— start —

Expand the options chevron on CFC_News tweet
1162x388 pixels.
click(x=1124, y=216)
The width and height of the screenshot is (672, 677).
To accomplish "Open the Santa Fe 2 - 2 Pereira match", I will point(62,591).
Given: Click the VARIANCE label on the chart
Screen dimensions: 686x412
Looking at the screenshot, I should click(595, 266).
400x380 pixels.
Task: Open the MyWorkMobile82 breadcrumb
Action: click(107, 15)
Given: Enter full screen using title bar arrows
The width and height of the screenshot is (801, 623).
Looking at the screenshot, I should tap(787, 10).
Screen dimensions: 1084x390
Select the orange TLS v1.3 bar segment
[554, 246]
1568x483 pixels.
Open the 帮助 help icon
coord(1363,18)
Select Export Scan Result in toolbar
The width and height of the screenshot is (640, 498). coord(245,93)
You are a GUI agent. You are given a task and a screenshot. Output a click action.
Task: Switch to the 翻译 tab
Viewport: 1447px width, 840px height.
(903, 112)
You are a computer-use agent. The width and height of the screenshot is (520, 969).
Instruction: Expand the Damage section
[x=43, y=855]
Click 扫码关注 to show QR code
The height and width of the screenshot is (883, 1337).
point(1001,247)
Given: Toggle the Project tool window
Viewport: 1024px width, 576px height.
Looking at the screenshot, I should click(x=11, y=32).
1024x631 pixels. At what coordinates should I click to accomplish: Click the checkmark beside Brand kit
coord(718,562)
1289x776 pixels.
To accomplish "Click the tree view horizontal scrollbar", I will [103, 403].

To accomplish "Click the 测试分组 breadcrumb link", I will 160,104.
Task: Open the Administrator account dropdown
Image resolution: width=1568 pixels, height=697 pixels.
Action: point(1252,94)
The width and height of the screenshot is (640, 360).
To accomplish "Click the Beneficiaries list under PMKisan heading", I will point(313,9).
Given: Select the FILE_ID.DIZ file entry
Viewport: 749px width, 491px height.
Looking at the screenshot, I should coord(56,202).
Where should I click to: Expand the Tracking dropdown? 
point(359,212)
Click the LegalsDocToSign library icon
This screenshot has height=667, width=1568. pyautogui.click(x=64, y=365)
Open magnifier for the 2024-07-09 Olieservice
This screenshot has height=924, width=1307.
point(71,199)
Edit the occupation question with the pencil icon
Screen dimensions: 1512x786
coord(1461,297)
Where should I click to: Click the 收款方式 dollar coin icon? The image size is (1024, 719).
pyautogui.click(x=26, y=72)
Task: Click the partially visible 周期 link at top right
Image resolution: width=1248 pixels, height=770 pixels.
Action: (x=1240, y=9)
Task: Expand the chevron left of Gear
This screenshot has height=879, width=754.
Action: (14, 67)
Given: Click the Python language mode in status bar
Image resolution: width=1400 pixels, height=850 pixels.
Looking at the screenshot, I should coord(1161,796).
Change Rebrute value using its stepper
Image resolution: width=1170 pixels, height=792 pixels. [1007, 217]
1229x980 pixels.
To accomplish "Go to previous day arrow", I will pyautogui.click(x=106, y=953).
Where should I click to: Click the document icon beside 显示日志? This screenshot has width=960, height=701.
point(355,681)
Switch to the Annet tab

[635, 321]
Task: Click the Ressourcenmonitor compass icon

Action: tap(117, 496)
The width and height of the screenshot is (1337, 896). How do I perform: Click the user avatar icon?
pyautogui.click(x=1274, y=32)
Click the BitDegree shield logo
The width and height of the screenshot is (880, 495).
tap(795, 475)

— end —

AIM OF THE TASK
Reproduce all of the records above verbatim, line for line.

TASK OUTPUT
Expand the options chevron on CFC_News tweet
1162x388 pixels.
click(x=1124, y=216)
The width and height of the screenshot is (672, 677).
To accomplish "Open the Santa Fe 2 - 2 Pereira match", I will point(62,591).
Given: Click the VARIANCE label on the chart
Screen dimensions: 686x412
Looking at the screenshot, I should click(595, 266).
400x380 pixels.
Task: Open the MyWorkMobile82 breadcrumb
Action: click(107, 15)
Given: Enter full screen using title bar arrows
The width and height of the screenshot is (801, 623).
Looking at the screenshot, I should tap(787, 10).
Screen dimensions: 1084x390
Select the orange TLS v1.3 bar segment
[554, 246]
1568x483 pixels.
Open the 帮助 help icon
coord(1363,18)
Select Export Scan Result in toolbar
The width and height of the screenshot is (640, 498). coord(245,93)
You are a GUI agent. You are given a task and a screenshot. Output a click action.
Task: Switch to the 翻译 tab
Viewport: 1447px width, 840px height.
(903, 112)
You are a computer-use agent. The width and height of the screenshot is (520, 969).
Instruction: Expand the Damage section
[x=43, y=855]
Click 扫码关注 to show QR code
The height and width of the screenshot is (883, 1337).
point(1001,247)
Given: Toggle the Project tool window
Viewport: 1024px width, 576px height.
Looking at the screenshot, I should click(x=11, y=32).
1024x631 pixels. At what coordinates should I click to accomplish: Click the checkmark beside Brand kit
coord(718,562)
1289x776 pixels.
To accomplish "Click the tree view horizontal scrollbar", I will [103, 403].

To accomplish "Click the 测试分组 breadcrumb link", I will 160,104.
Task: Open the Administrator account dropdown
Image resolution: width=1568 pixels, height=697 pixels.
Action: point(1252,94)
The width and height of the screenshot is (640, 360).
To accomplish "Click the Beneficiaries list under PMKisan heading", I will point(313,9).
Given: Select the FILE_ID.DIZ file entry
Viewport: 749px width, 491px height.
Looking at the screenshot, I should coord(56,202).
Where should I click to: Expand the Tracking dropdown? 
point(359,212)
Click the LegalsDocToSign library icon
This screenshot has height=667, width=1568. pyautogui.click(x=64, y=365)
Open magnifier for the 2024-07-09 Olieservice
This screenshot has height=924, width=1307.
point(71,199)
Edit the occupation question with the pencil icon
Screen dimensions: 1512x786
coord(1461,297)
Where should I click to: Click the 收款方式 dollar coin icon? The image size is (1024, 719).
pyautogui.click(x=26, y=72)
Task: Click the partially visible 周期 link at top right
Image resolution: width=1248 pixels, height=770 pixels.
Action: (x=1240, y=9)
Task: Expand the chevron left of Gear
This screenshot has height=879, width=754.
Action: (14, 67)
Given: Click the Python language mode in status bar
Image resolution: width=1400 pixels, height=850 pixels.
Looking at the screenshot, I should coord(1161,796).
Change Rebrute value using its stepper
Image resolution: width=1170 pixels, height=792 pixels. [1007, 217]
1229x980 pixels.
To accomplish "Go to previous day arrow", I will pyautogui.click(x=106, y=953).
Where should I click to: Click the document icon beside 显示日志? This screenshot has width=960, height=701.
point(355,681)
Switch to the Annet tab

[635, 321]
Task: Click the Ressourcenmonitor compass icon

Action: tap(117, 496)
The width and height of the screenshot is (1337, 896). How do I perform: Click the user avatar icon?
pyautogui.click(x=1274, y=32)
Click the BitDegree shield logo
The width and height of the screenshot is (880, 495).
tap(795, 475)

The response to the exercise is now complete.